2. L’impact de la technologie sur l’inflation
Pourquoi ne parvenons-nous pas à générer une hausse des prix à la consommation ou à la production dans les économies développées en dépit de taux d’intérêt nuls ou négatifs, de « l’impression de monnaie » et des périodes de croissance et de faible chômage au cours de la dernière décennie qui, historiquement, auraient pu parvenir à générer un IPC d’au moins deux fois les objectifs d’inflation courants actuels de 2 % ? La déflation spectaculaire des biens de consommation est l’une des réponses et  a été en grande partie favorisée par l’effondrement du prix de la technologie.
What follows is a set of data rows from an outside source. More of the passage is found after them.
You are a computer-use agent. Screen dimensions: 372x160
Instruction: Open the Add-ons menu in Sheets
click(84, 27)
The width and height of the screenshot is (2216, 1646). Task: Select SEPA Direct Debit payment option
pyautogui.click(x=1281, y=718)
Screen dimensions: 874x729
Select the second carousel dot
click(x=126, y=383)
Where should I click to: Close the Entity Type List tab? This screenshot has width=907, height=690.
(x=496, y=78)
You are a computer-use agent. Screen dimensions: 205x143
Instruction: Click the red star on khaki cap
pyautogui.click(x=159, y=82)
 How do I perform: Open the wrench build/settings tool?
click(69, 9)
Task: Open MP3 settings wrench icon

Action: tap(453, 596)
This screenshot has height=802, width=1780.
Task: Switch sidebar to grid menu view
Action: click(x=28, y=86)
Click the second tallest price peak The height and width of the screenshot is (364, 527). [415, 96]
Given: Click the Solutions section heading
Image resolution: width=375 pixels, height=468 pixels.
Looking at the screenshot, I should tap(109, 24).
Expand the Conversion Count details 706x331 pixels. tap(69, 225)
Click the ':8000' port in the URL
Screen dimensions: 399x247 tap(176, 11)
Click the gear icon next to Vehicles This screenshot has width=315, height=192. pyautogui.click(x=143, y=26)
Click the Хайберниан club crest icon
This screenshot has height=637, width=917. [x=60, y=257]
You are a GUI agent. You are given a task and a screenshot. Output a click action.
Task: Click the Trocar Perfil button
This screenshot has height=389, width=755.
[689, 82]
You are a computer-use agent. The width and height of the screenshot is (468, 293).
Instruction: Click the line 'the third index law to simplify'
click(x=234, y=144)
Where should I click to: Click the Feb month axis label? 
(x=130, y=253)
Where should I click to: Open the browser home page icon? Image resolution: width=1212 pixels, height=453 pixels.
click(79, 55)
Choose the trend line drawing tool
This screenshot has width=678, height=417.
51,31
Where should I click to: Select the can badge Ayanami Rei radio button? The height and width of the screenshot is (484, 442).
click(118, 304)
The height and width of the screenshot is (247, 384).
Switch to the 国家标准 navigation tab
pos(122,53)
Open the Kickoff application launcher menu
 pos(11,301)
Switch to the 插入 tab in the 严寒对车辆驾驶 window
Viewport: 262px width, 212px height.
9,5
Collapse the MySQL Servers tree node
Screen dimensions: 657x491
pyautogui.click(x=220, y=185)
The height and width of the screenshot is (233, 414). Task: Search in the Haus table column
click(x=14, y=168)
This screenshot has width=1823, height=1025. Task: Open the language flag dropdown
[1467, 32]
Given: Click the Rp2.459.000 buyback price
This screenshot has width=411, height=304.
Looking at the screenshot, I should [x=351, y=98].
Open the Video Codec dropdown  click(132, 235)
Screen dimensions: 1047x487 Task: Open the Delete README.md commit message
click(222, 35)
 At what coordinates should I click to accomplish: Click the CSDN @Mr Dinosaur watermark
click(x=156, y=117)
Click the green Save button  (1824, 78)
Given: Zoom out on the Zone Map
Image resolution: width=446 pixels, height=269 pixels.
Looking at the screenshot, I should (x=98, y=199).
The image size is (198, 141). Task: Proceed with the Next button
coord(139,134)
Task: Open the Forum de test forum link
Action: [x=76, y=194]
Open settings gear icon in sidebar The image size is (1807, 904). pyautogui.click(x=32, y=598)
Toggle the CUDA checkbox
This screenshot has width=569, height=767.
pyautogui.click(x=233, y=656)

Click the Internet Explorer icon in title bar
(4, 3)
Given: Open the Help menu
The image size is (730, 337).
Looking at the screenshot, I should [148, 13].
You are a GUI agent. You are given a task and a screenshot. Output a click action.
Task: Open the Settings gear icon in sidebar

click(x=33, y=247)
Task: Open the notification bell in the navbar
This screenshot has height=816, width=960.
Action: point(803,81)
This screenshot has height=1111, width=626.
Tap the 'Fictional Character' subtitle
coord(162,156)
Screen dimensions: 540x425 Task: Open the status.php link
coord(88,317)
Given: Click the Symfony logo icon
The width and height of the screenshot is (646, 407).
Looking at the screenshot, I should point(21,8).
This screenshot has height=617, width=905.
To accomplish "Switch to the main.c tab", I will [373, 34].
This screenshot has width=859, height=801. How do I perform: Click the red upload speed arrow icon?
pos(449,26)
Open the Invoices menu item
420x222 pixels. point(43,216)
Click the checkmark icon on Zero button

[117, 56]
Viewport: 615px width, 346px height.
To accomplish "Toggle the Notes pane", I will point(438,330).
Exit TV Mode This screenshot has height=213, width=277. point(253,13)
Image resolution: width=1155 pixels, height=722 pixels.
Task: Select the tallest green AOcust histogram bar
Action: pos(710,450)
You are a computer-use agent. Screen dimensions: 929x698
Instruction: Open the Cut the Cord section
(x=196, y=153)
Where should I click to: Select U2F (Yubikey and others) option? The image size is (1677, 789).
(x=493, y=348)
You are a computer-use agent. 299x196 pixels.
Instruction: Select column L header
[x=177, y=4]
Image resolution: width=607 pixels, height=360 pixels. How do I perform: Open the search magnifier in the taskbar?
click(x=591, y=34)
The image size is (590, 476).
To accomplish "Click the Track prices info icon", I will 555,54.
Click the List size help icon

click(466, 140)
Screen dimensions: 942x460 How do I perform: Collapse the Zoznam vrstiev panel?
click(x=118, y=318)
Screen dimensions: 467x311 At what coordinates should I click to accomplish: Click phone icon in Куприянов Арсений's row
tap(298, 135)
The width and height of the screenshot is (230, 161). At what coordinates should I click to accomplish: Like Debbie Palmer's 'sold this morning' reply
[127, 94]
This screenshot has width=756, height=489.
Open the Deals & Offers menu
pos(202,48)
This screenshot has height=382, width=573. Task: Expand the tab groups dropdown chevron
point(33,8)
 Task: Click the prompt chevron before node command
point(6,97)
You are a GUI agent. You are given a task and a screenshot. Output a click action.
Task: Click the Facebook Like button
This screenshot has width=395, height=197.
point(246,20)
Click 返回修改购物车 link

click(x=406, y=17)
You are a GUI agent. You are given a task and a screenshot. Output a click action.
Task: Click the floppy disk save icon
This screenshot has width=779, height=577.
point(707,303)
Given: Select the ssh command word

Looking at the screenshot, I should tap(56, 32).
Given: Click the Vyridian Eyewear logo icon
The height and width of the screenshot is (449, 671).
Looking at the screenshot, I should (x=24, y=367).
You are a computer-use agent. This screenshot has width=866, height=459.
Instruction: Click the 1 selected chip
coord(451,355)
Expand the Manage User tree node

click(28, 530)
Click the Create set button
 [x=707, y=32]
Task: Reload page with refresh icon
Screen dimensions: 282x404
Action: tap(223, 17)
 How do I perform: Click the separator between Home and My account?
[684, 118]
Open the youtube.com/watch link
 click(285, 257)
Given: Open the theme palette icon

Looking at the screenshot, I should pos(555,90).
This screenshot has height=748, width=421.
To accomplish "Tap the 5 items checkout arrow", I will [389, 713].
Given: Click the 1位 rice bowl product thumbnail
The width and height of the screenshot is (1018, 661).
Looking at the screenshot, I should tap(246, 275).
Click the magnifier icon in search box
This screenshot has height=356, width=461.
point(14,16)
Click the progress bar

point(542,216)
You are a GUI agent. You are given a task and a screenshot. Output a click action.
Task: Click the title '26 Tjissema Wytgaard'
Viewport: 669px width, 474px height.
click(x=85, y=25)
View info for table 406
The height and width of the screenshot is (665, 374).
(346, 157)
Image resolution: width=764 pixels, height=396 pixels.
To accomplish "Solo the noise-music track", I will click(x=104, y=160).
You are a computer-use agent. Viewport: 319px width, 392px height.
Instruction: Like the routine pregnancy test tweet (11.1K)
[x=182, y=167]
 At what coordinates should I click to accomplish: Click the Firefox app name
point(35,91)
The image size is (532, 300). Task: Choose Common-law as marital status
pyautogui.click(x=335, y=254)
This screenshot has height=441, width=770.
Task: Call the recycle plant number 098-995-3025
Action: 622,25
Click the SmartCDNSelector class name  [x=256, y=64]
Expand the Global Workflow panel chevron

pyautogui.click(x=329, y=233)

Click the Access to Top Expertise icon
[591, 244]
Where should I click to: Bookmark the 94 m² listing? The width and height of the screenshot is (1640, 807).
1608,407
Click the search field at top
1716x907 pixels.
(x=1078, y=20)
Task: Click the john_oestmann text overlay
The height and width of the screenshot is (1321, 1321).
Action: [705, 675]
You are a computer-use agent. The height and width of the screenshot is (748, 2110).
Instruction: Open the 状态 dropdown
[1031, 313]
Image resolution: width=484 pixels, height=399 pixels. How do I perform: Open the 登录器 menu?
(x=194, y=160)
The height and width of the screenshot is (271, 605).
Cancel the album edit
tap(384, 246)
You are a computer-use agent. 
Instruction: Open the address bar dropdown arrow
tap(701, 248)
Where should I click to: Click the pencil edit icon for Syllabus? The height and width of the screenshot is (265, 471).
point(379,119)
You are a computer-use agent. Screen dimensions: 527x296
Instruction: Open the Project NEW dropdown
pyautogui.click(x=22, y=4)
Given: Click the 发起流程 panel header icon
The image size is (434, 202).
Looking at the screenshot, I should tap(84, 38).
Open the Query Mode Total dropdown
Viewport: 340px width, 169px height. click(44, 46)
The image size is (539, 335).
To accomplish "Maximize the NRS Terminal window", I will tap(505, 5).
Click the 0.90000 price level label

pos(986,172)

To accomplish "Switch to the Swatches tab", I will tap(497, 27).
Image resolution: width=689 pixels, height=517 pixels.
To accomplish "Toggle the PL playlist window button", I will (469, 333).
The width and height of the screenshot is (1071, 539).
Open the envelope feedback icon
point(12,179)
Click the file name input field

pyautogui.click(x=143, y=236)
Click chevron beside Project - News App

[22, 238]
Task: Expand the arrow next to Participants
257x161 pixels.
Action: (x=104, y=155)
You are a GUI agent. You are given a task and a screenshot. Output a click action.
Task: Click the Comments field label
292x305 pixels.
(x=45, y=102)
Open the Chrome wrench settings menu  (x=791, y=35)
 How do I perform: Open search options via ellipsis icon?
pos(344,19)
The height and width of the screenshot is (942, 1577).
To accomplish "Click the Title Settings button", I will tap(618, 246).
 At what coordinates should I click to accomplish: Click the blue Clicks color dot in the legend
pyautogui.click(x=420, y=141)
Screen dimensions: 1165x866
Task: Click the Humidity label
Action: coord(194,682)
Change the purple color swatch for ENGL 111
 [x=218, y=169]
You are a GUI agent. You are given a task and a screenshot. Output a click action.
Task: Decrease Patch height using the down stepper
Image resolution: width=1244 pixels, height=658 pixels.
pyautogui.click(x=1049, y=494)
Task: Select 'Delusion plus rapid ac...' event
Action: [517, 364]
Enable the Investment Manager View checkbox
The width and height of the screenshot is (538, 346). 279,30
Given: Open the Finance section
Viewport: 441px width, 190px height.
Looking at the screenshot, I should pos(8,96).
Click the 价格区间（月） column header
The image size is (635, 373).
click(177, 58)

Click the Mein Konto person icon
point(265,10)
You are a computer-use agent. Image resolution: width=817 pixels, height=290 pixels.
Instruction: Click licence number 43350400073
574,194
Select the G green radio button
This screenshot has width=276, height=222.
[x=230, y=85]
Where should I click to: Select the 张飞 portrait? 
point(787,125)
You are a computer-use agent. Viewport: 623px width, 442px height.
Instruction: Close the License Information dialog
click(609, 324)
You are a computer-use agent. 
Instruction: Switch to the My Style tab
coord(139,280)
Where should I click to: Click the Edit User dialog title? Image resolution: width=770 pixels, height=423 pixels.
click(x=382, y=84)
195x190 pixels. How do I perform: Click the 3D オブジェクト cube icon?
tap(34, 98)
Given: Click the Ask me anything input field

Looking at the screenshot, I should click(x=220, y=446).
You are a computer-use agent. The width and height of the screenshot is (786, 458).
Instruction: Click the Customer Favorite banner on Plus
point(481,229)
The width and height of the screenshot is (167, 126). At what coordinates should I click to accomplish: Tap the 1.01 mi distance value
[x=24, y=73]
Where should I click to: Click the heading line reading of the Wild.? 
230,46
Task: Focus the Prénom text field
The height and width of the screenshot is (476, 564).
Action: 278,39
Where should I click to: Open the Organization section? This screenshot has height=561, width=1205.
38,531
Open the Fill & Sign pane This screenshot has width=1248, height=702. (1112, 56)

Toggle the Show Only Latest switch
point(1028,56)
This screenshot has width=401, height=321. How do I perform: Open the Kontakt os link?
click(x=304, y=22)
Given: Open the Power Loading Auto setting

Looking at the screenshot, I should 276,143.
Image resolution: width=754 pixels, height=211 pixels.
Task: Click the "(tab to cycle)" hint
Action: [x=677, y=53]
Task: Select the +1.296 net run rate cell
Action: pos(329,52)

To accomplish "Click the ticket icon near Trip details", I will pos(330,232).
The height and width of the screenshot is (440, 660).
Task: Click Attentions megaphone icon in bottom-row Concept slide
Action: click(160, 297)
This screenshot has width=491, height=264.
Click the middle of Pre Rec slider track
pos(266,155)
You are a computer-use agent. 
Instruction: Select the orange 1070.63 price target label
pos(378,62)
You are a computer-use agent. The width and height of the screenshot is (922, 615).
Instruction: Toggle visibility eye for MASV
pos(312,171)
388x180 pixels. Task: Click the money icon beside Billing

Internet permet de dénicher le prix le plus bas lors de tous nos achats.  

3. Des banques centrales indépendantes
Lorsque Paul Volker a été nommé président de la Réserve fédérale américaine en 1979, une culture de « banque centrale en lutte contre l’inflation » s’est instaurée. Les banquiers centraux se sont assurément attribué une grande part du mérite de l’environnement favorable aux obligations dans lequel nous nous trouvons depuis une vingtaine d’années, mais il est clair que cette séparation entre leurs pouvoirs et ceux des politiciens élus a coïncidé avec des tendances peut-être plus puissantes.

4. Le capitalisme
Dans la mesure où la main-d’œuvre est devenue moins puissante depuis l’entrée des baby-boomers dans l’économie, le capital a pris le dessus et s’est arrogé la plus grande part des bénéfices et de la croissance dans les économies développées depuis des années maintenant. Les gouvernements ont déréglementé les marchés financiers et les marchés du travail et l’émergence des nouveaux géants technologiques s’est traduite par une concurrence accrue dans certains domaines et par la création de monopoles dans d’autres. Le capitalisme a ainsi maintenu la croissance des salaires à un faible niveau et a favorisé la croissance d’une économie reposant sur le travail précaire.

5. La mondialisation
La libéralisation des barrières commerciales et des droits de douane, ainsi que l’amélioration de la logistique et des coûts de la conteneurisation et de l’expédition, ont entraîné le déplacement des emplois manufacturiers en Orient et l’envoi des marchandises bon marché en Occident.

6. Le mème de l’austérité
Nous avons vu une décennie d’austérité dans de nombreuses économies les plus durement touchées par la crise financière mondiale. Aujourd’hui, la relation entre les emprunts des États, l’émission d’obligations et les rendements obligataires est étonnamment faible.  Il est possible que cette période d’émissions d’obligations relativement faibles à une époque de croissance anémique ait entraîné des rendements obligataires inférieurs à ceux que nous aurions normalement dû avoir.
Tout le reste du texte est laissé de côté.